Keller and Brown have an interesting procedure outlined in their company bylaws should they reach an impasse on a decision.
They flip a coin.
“For the coin toss,” says their agreement, which is in the court file, “Rachel will choose the coin and the face of the coin after showing Travis both faces of the coin.”
Brown didn’t return a phone call for this column. But his spokesman, Ed Rhode, did.
Rhode doesn’t just work for Brown. He also is a top adviser to new Mayor Lyda Krewson, who will hold tremendous sway over what happens with the contract that her predecessor signed. Rhode is also an adviser to St. Louis County Executive Steve Stenger, who also will play a role.
The cozy relationship between Rex Inc. and the public officials who will decide what happens to Lambert is not an accident.
Ever since Sinquefield started trying to get rid of the city’s 1 percent earnings tax in 2010, he’s been floating the idea of privatizing Lambert as a way to make up the lost revenue, about a third of the city’s budget. Slay said he first started studying the issue in 2015, after a former official in the Obama administration paid him a visit. Talks got more serious when his former chief of staff, Jeff Rainford, brought attorneys from Husch Blackwell to meet with the mayor about the idea.
Later, Slay met with Brown and Sinquefield to discuss them financing the effort that led to last week’s preliminary approval from the federal government to pursue privatization. Sinquefield was one of Slay’s largest campaign contributors.
“Rex has brought up the idea” of using the airport proceeds to replace the earnings tax, Slay says. “But this isn’t going to be up to Rex. It’s going to be up to the city.”
Privatization supporters point to the San Juan, Puerto Rico, airport as a shining example of the sort of income the city might realize from privatization. Indeed, the comparison is a worthy one. Four years after privatizing its airport the island is facing a worsening debt crisis. The privatization effort was rife with ethical conflicts, in part because of the sort of secrecy at the beginning of the process that seems to be the hallmark of what’s happening so far in St.

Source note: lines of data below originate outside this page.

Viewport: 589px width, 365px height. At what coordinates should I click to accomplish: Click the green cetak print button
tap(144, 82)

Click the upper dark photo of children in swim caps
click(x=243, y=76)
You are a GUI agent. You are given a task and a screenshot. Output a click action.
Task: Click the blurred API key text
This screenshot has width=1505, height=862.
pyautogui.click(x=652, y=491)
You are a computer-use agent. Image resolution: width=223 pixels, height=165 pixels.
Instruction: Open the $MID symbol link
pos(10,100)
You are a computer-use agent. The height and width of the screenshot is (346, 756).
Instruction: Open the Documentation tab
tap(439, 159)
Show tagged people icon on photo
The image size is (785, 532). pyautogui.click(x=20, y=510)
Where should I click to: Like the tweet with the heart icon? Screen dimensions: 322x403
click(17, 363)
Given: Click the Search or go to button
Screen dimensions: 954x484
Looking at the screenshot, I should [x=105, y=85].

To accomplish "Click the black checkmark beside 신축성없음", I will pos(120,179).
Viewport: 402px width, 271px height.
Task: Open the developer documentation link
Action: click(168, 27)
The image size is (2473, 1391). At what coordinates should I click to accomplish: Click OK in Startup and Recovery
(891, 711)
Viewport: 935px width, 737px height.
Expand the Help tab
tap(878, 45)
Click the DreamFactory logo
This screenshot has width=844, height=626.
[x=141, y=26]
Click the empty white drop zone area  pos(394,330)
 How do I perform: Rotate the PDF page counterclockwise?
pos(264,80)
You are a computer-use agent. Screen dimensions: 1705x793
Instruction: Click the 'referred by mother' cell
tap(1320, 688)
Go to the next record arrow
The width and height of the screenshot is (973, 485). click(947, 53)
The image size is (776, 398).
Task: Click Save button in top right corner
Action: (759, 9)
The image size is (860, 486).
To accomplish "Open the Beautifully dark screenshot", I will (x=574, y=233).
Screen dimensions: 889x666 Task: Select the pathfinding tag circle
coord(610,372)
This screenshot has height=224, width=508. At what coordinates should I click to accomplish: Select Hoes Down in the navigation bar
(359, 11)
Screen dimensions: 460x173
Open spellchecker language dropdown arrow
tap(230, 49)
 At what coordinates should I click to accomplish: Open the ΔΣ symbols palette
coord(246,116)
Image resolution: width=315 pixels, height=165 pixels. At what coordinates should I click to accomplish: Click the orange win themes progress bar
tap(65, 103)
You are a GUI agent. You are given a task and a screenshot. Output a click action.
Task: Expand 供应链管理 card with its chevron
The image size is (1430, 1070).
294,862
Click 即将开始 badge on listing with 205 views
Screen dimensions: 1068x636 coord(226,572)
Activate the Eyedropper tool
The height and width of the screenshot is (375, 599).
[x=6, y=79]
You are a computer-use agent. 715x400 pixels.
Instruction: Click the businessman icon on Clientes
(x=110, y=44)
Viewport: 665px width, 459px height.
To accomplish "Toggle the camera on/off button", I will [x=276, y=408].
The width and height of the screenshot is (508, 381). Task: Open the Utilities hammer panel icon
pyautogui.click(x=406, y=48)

Louis.
Before the privatization effort in Puerto Rico was consummated, here’s what San Juan attorney Mario Pabon Rosario wrote about it: “From its beginning, this privatization process has been plagued by questionable practices on the part of the (public-private partnership),” he wrote, “such as contracting as advisors entities that would later become bidders in the privatization process, and contracting as a legal advisor a firm that previously had bidders as its clients.”
Grow Missouri was last in the headlines three years ago, when the Sinquefield nonprofit sent solicitations to reporters across Missouri, offering to pay them for propaganda pieces, while promising to protect their identities. Now the same operation has the future of Lambert in its hands, and secrecy is still its currency.
Heads, Rex wins. Tails, taxpayers lose.